Le temps de la mixité connotée « diversité ethnique »
Dans les années 1950-1960, la mixité faisait davantage écho au métissage. Il faut se souvenir qu’à cette époque, on est d’une part face à l’enjeu crucial de la décolonisation et d’autre part face aux défis économiques des Trente Glorieuses.
La décolonisation amène à concevoir une autre relation avec les populations de l’ex-Empire. Au temps de la domination doit succéder celui de l’altérité, semblent vouloir dire les pouvoirs politiques. Toute la littérature post-coloniale révèle toutefois que cette problématique n’est pas soluble dans des éléments de langage.
Il y a à la même période le défi que représente la forte croissance économique qui demande de plus en plus de main d’œuvre. On fait appel à l’immigration. Mais tandis que les employeurs ont besoin des immigrés pour que tournent les usines, la société dont les esprits ne sont pas tout à fait décolonisés est traversée par des réflexes de repli identitaire. On promeut alors la mixité comme une forme de vivre-ensemble, tolérant, anti-raciste, ouvert au mélange fertile des cultures. Ce discours volontariste sur une mixité créatrice d’enrichissement est corrélé à un discours sur l’intégration, voire l’assimilation, des populations immigrées. C’est une sorte de paradoxe puisqu’en prétendant effacer les marqueurs culturels des personnes issues de l’immigration pour les dissoudre dans la norme du pays d’accueil, l’intégration vise plutôt à éviter le mixage !
Le temps de la « mixité sociale »
Après le premier choc pétrolier dans les années 1970 et la succession des crises économiques dans les années 1980-1990, la question des inégalités sociales se pose avec une nouvelle acuité. La ségrégation sociogéographique qui se lit dans l’urbanisme et l’habitat comme dans les conditions d’éducation, les écarts d’accès à l’emploi, la panne de « l’ascenseur social » et l’appauvrissement des classes moyennes, l’accroissement des inégalités de richesse, les fractures socio-culturelles au sein de la société font remonter la question de l’égalité des chances dans l’agenda.

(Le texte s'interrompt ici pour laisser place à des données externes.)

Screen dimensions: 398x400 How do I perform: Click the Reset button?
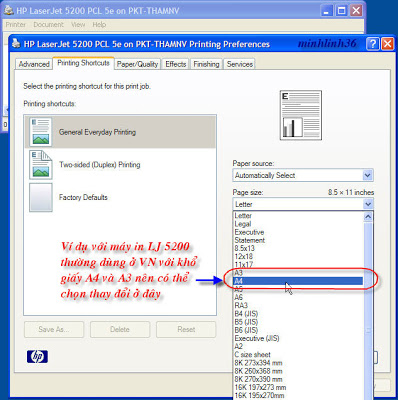tap(186, 329)
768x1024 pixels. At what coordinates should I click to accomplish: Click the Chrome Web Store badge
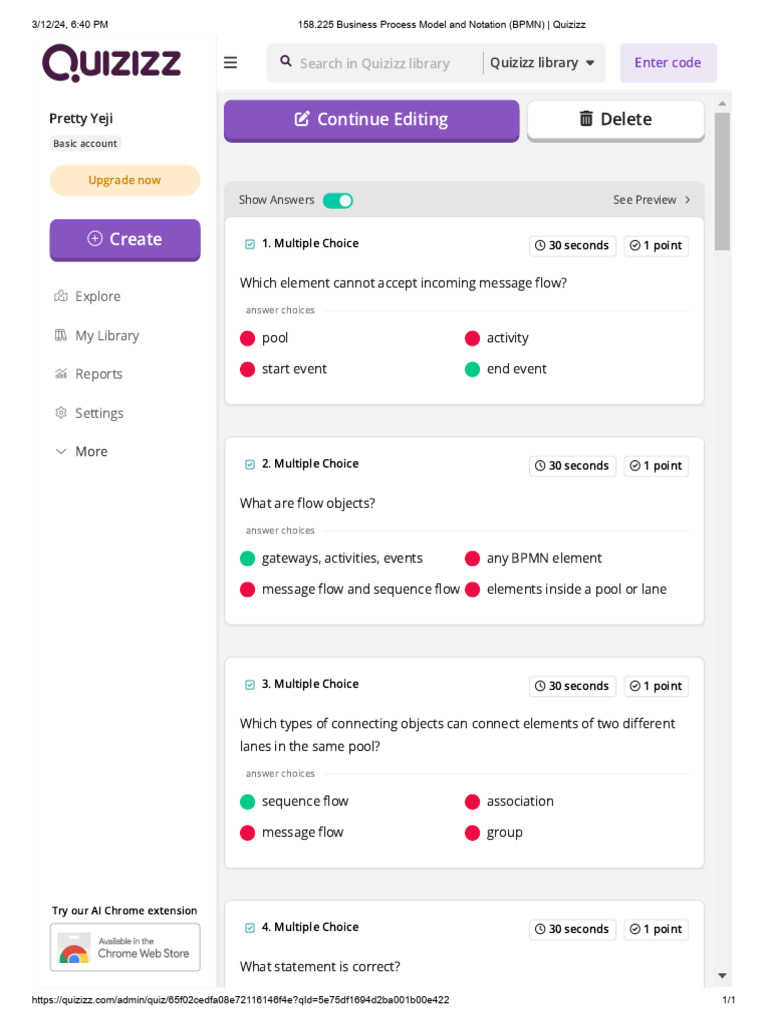[125, 947]
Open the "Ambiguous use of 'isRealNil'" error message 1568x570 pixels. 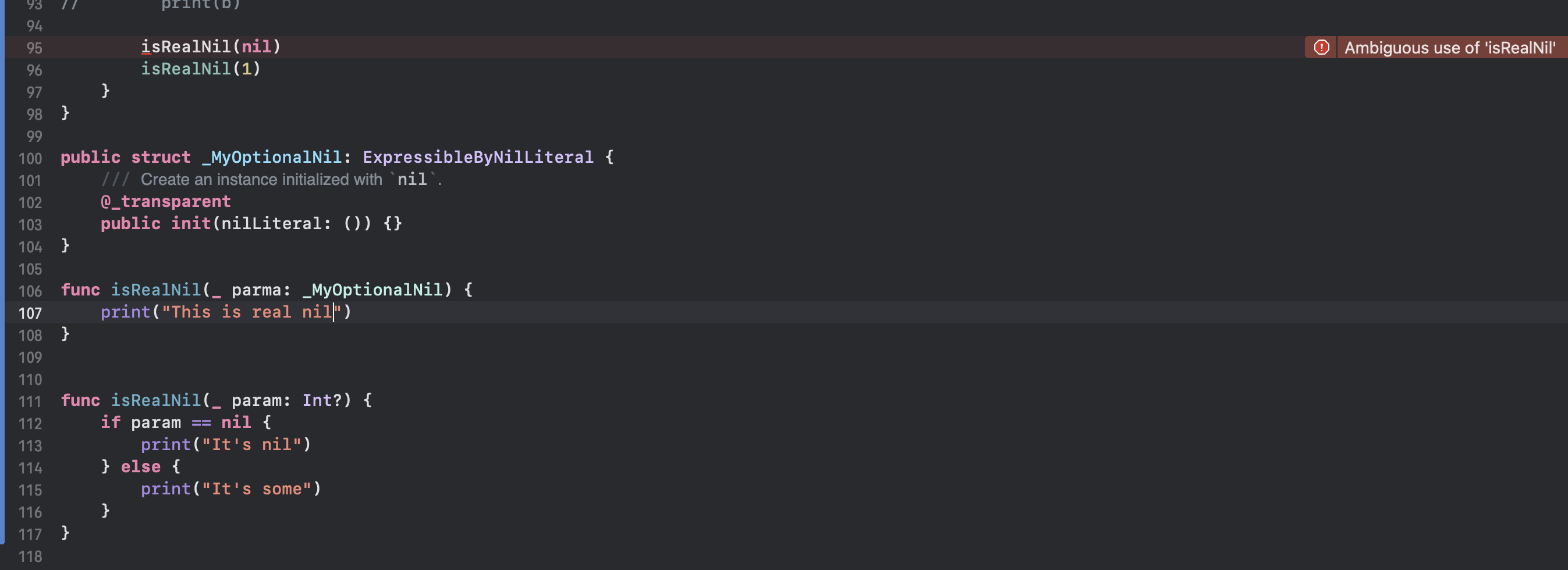[1449, 48]
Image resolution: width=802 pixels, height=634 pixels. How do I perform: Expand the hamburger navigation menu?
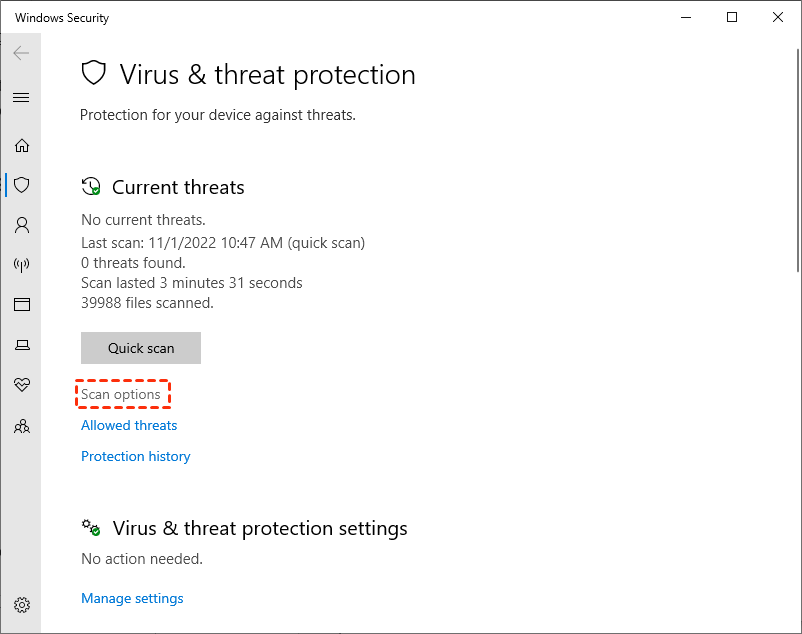click(21, 97)
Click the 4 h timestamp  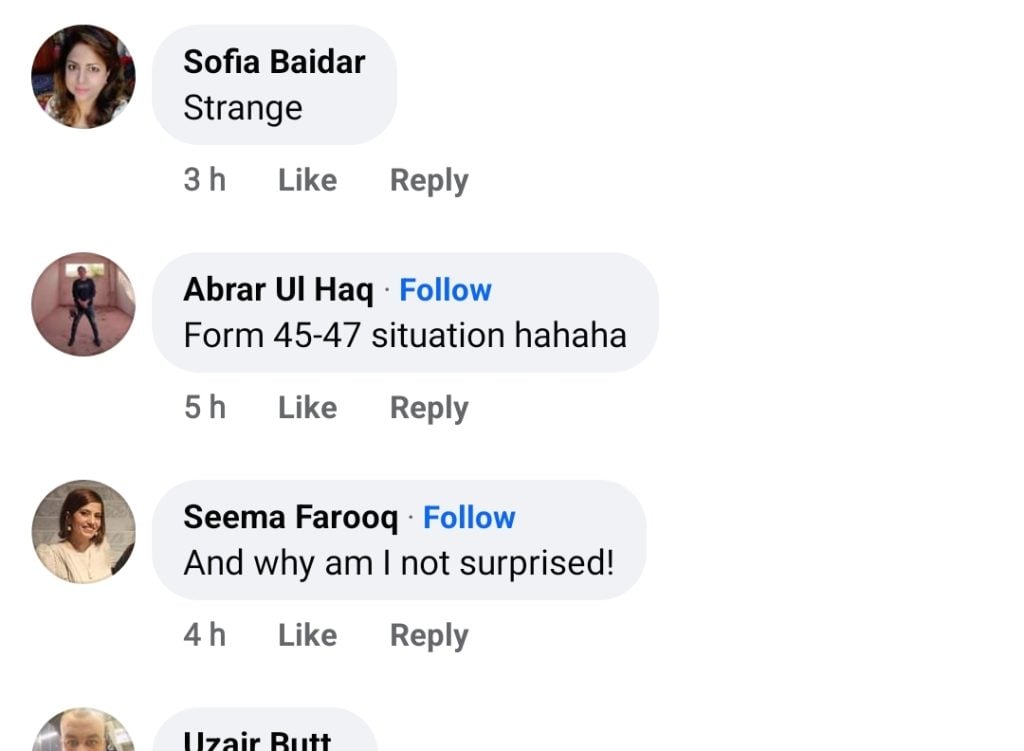(205, 635)
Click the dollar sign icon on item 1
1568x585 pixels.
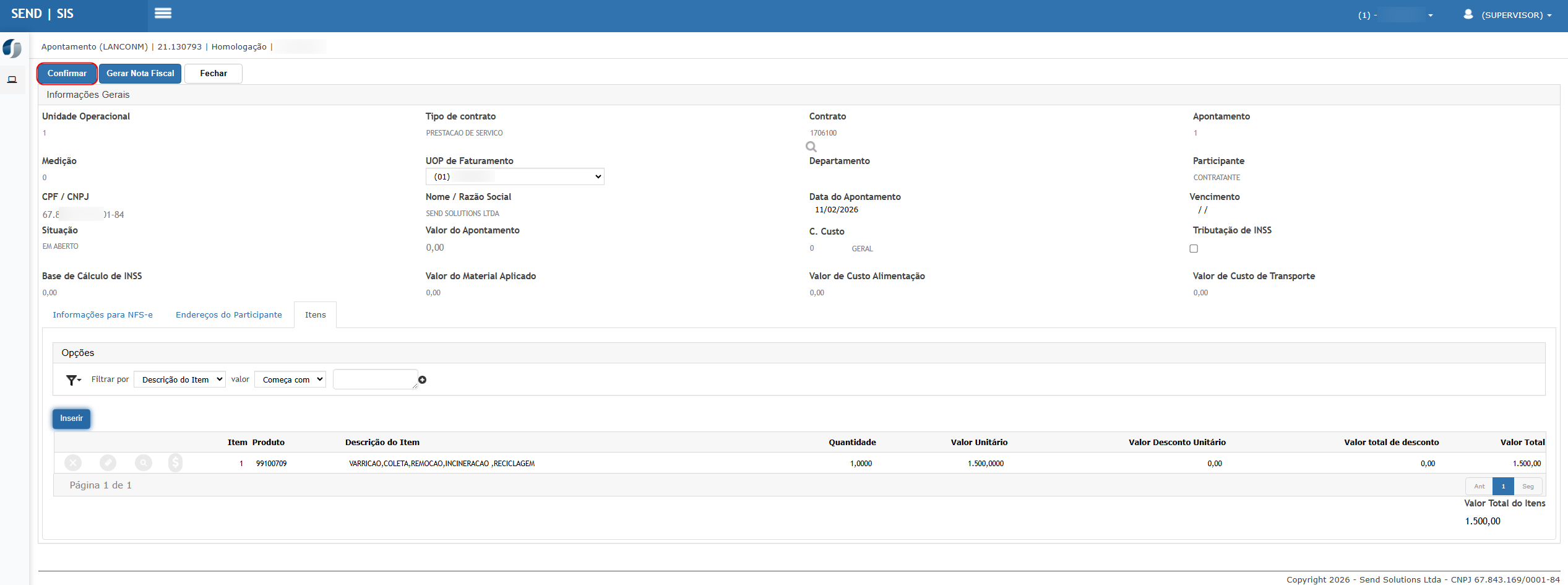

Alors, le mot « mixité » devient synonyme de mixité sociale. L’école est particulièrement attendue sur l’objectif de mise à niveau d’une même classe d’âge, quelles que soient les origines sociales et les conditions familiales des élèves. La carte scolaire est questionnée et les établissements qui accueillent principalement les enfants des familles aisées sont appelés à œuvrer à la mixité sociale en ouvrant leurs classes à des élèves de milieux divers. L’habitat est un point nodal, tandis que les quartiers les plus nantis restent inaccessibles aux populations les moins privilégiées et que l’on observe par ailleurs des phénomènes de gentrification qui chassent les familles populaires des centres-villes. Les politiques publiques promettent de juguler ces phénomènes de scission-ségrégation en promouvant la mixité sociale. Les entreprises s’emparent aussi de ce motif, notamment quand elles rencontrent des difficultés de recrutement.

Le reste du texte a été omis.